Post-RYGB patients with symptoms that raise concern for gastric malignancy require assessment of the excluded stomach, as non-adenocarcinoma pathologies, such as linitis plastica and gastrointestinal stromal tumors, have been reported [5,6]. Unfortunately, accessing the excluded stomach is challenging because of the altered anatomy following RYGB. Several methods have been developed for both diagnostic and therapeutic interventions, each with limitations (Table 1). Retrograde endoscopic intubation of the excluded stomach via a pediatric colonoscope can be successful in 65% of patients [7]. However, this method is limited when a longer Roux limb is created. Balloon-assisted enteroscopy has emerged as a useful method of accessing the excluded stomach. Though the total length of the afferent and efferent limbs is less of a concern, major adhesions and technical experience can limit its success. Laparoscopic transgastric endoscopy has also been used as an approach to access the excluded stomach safely, though this can also be more complex in the setting of adhesions [8].

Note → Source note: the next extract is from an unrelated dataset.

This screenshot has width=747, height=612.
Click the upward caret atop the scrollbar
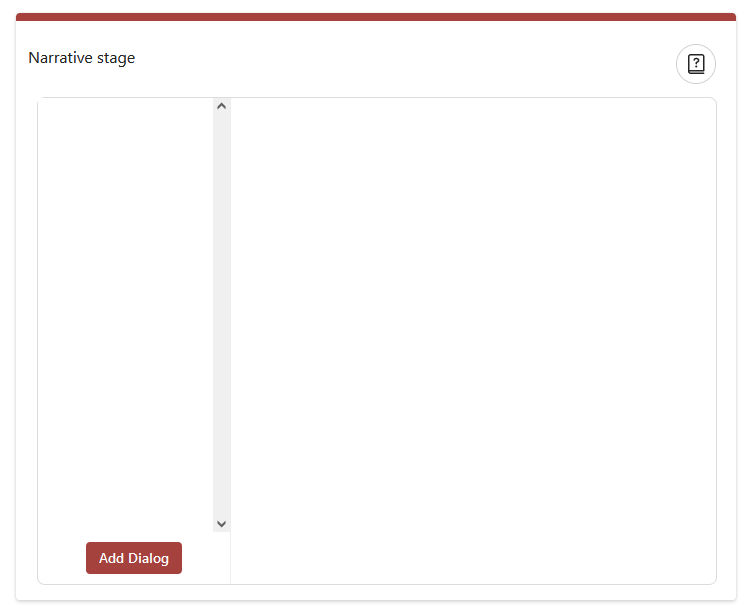click(x=221, y=106)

Table 1 A list of methods that can be used to access the excluded stomach and common limitations that may discourage their use
To circumvent some of the challenges posed by the above approaches, a gastrostomy tube can be placed percutaneously by interventional radiology in the excluded stomach, under fluoroscopic, endoscopic ultrasound (EUS), or CT guidance. More recently, an EUS-guided approach by interventional gastroenterologists can be employed [9]. CT- or EUS-guided fine-needle aspiration can be used if the mass in the excluded stomach is seen with these imaging techniques; however, this is often not the case. As in this patient, a percutaneously placed gastrostomy tube can be upsized to 24-Fr to facilitate endoscopy of the excluded stomach; the gastrostomy tract is likely to be mature and stable for percutaneous endoscopy after 3-4 weeks. The gastrostomy tube should be at least 20-Fr or 22-Fr to allow passage of the pediatric gastroscope directly into the stomach. If a smaller tube is used, a controlled radial expansion dilating balloon can be used to dilate the gastrostomy tube tract to 6-8 mm, allowing easy passage of the gastroscope. A guidewire can be placed through the tube into the stomach to maintain access, but this is often not necessary.

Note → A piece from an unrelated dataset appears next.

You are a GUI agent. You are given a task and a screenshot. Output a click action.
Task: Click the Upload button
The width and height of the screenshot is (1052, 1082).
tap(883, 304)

This case highlights the importance of endoscopic evaluation of the excluded stomach in RYGB patients with features that raise concern for gastric malignancy, such as unexpected delayed weight loss, worsening anemia, and gastric outlet obstruction. In these RYGB patients with worrisome symptoms, we demonstrate the feasibility of a minimally invasive percutaneous endoscopic approach, using a gastrostomy tube for endoscopic access to the excluded stomach, when balloon-assisted enteroscopy is not technically feasible or is unavailable.